##### Record set

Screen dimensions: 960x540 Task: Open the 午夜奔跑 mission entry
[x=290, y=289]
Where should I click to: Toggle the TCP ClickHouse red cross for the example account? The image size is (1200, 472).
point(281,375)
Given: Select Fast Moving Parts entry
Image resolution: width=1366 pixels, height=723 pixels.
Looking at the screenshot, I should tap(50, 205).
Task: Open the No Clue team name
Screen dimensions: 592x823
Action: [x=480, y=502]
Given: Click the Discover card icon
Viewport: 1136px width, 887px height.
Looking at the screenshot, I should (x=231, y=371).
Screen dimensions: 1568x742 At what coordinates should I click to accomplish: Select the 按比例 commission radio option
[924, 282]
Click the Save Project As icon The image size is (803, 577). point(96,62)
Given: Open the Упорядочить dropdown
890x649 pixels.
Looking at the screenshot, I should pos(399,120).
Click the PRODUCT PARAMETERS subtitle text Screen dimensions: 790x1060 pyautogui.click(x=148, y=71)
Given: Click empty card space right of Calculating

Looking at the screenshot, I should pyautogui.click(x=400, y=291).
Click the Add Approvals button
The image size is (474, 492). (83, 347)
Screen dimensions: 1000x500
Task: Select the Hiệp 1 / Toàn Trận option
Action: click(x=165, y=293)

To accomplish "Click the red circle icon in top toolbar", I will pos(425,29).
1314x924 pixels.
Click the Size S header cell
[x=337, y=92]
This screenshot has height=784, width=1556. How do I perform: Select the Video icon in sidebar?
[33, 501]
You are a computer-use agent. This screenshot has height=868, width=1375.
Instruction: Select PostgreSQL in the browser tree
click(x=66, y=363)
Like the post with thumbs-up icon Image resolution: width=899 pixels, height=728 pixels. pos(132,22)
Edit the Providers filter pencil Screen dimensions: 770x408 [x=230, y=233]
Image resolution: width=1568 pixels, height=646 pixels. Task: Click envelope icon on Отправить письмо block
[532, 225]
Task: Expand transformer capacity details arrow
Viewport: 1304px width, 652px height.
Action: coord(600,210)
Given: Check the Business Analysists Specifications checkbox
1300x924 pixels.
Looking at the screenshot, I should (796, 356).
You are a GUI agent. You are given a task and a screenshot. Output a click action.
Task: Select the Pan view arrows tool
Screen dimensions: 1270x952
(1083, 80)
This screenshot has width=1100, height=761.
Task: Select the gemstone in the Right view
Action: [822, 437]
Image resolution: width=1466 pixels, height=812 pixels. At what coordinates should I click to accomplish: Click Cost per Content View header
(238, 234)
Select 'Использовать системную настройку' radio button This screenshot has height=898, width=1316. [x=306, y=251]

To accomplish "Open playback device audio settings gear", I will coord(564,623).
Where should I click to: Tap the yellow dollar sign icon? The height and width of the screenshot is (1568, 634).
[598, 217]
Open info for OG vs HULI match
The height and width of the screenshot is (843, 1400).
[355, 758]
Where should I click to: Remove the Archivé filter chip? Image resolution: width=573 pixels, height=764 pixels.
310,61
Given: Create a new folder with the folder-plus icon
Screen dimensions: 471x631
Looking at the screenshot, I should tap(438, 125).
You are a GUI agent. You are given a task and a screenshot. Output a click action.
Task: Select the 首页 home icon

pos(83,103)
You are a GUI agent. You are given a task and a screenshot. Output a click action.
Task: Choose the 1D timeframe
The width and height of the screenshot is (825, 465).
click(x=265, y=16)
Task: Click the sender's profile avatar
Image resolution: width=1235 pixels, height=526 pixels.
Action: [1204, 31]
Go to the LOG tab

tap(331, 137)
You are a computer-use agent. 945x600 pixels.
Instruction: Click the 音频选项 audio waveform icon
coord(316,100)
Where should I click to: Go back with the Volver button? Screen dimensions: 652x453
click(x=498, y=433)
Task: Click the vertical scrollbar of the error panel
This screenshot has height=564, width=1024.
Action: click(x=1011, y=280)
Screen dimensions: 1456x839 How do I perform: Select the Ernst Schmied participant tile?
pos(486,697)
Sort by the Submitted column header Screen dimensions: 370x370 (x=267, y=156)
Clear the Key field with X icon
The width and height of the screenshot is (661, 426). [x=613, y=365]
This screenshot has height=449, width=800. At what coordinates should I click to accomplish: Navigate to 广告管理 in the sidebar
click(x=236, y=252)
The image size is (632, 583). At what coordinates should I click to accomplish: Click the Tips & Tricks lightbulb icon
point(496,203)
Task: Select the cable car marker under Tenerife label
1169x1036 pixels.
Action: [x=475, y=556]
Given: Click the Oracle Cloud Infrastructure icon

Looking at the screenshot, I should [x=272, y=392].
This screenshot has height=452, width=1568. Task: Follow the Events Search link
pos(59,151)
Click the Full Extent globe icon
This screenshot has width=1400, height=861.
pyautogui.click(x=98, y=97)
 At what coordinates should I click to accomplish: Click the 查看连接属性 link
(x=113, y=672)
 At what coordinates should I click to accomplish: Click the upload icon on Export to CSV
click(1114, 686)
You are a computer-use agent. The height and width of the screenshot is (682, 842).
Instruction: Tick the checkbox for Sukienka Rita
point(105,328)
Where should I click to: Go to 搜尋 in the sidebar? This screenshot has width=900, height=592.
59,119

##########

Exercise — Change every "cable car" in the lines above to "gondola" and give all the lines again, with nothing else altered.

Answer to the exercise —
Screen dimensions: 960x540 Task: Open the 午夜奔跑 mission entry
[x=290, y=289]
Where should I click to: Toggle the TCP ClickHouse red cross for the example account? The image size is (1200, 472).
point(281,375)
Given: Select Fast Moving Parts entry
Image resolution: width=1366 pixels, height=723 pixels.
Looking at the screenshot, I should tap(50, 205).
Task: Open the No Clue team name
Screen dimensions: 592x823
Action: [x=480, y=502]
Given: Click the Discover card icon
Viewport: 1136px width, 887px height.
Looking at the screenshot, I should (x=231, y=371).
Screen dimensions: 1568x742 At what coordinates should I click to accomplish: Select the 按比例 commission radio option
[924, 282]
Click the Save Project As icon The image size is (803, 577). point(96,62)
Given: Open the Упорядочить dropdown
890x649 pixels.
Looking at the screenshot, I should pos(399,120).
Click the PRODUCT PARAMETERS subtitle text Screen dimensions: 790x1060 pyautogui.click(x=148, y=71)
Given: Click empty card space right of Calculating

Looking at the screenshot, I should pyautogui.click(x=400, y=291).
Click the Add Approvals button
The image size is (474, 492). (83, 347)
Screen dimensions: 1000x500
Task: Select the Hiệp 1 / Toàn Trận option
Action: click(x=165, y=293)

To accomplish "Click the red circle icon in top toolbar", I will pos(425,29).
1314x924 pixels.
Click the Size S header cell
[x=337, y=92]
This screenshot has height=784, width=1556. How do I perform: Select the Video icon in sidebar?
[33, 501]
You are a computer-use agent. This screenshot has height=868, width=1375.
Instruction: Select PostgreSQL in the browser tree
click(x=66, y=363)
Like the post with thumbs-up icon Image resolution: width=899 pixels, height=728 pixels. pos(132,22)
Edit the Providers filter pencil Screen dimensions: 770x408 [x=230, y=233]
Image resolution: width=1568 pixels, height=646 pixels. Task: Click envelope icon on Отправить письмо block
[532, 225]
Task: Expand transformer capacity details arrow
Viewport: 1304px width, 652px height.
Action: coord(600,210)
Given: Check the Business Analysists Specifications checkbox
1300x924 pixels.
Looking at the screenshot, I should (796, 356).
You are a GUI agent. You are given a task and a screenshot. Output a click action.
Task: Select the Pan view arrows tool
Screen dimensions: 1270x952
(1083, 80)
This screenshot has width=1100, height=761.
Task: Select the gemstone in the Right view
Action: [822, 437]
Image resolution: width=1466 pixels, height=812 pixels. At what coordinates should I click to accomplish: Click Cost per Content View header
(238, 234)
Select 'Использовать системную настройку' radio button This screenshot has height=898, width=1316. [x=306, y=251]

To accomplish "Open playback device audio settings gear", I will coord(564,623).
Where should I click to: Tap the yellow dollar sign icon? The height and width of the screenshot is (1568, 634).
[598, 217]
Open info for OG vs HULI match
The height and width of the screenshot is (843, 1400).
[355, 758]
Where should I click to: Remove the Archivé filter chip? Image resolution: width=573 pixels, height=764 pixels.
310,61
Given: Create a new folder with the folder-plus icon
Screen dimensions: 471x631
Looking at the screenshot, I should tap(438, 125).
You are a GUI agent. You are given a task and a screenshot. Output a click action.
Task: Select the 首页 home icon

pos(83,103)
You are a GUI agent. You are given a task and a screenshot. Output a click action.
Task: Choose the 1D timeframe
The width and height of the screenshot is (825, 465).
click(x=265, y=16)
Task: Click the sender's profile avatar
Image resolution: width=1235 pixels, height=526 pixels.
Action: [1204, 31]
Go to the LOG tab

tap(331, 137)
You are a computer-use agent. 945x600 pixels.
Instruction: Click the 音频选项 audio waveform icon
coord(316,100)
Where should I click to: Go back with the Volver button? Screen dimensions: 652x453
click(x=498, y=433)
Task: Click the vertical scrollbar of the error panel
This screenshot has height=564, width=1024.
Action: click(x=1011, y=280)
Screen dimensions: 1456x839 How do I perform: Select the Ernst Schmied participant tile?
pos(486,697)
Sort by the Submitted column header Screen dimensions: 370x370 (x=267, y=156)
Clear the Key field with X icon
The width and height of the screenshot is (661, 426). [x=613, y=365]
This screenshot has height=449, width=800. At what coordinates should I click to accomplish: Navigate to 广告管理 in the sidebar
click(x=236, y=252)
The image size is (632, 583). At what coordinates should I click to accomplish: Click the Tips & Tricks lightbulb icon
point(496,203)
Task: Select the gondola marker under Tenerife label
1169x1036 pixels.
Action: [x=475, y=556]
Given: Click the Oracle Cloud Infrastructure icon

Looking at the screenshot, I should [x=272, y=392].
This screenshot has height=452, width=1568. Task: Follow the Events Search link
pos(59,151)
Click the Full Extent globe icon
This screenshot has width=1400, height=861.
pyautogui.click(x=98, y=97)
 At what coordinates should I click to accomplish: Click the 查看连接属性 link
(x=113, y=672)
 At what coordinates should I click to accomplish: Click the upload icon on Export to CSV
click(1114, 686)
You are a computer-use agent. The height and width of the screenshot is (682, 842).
Instruction: Tick the checkbox for Sukienka Rita
point(105,328)
Where should I click to: Go to 搜尋 in the sidebar? This screenshot has width=900, height=592.
59,119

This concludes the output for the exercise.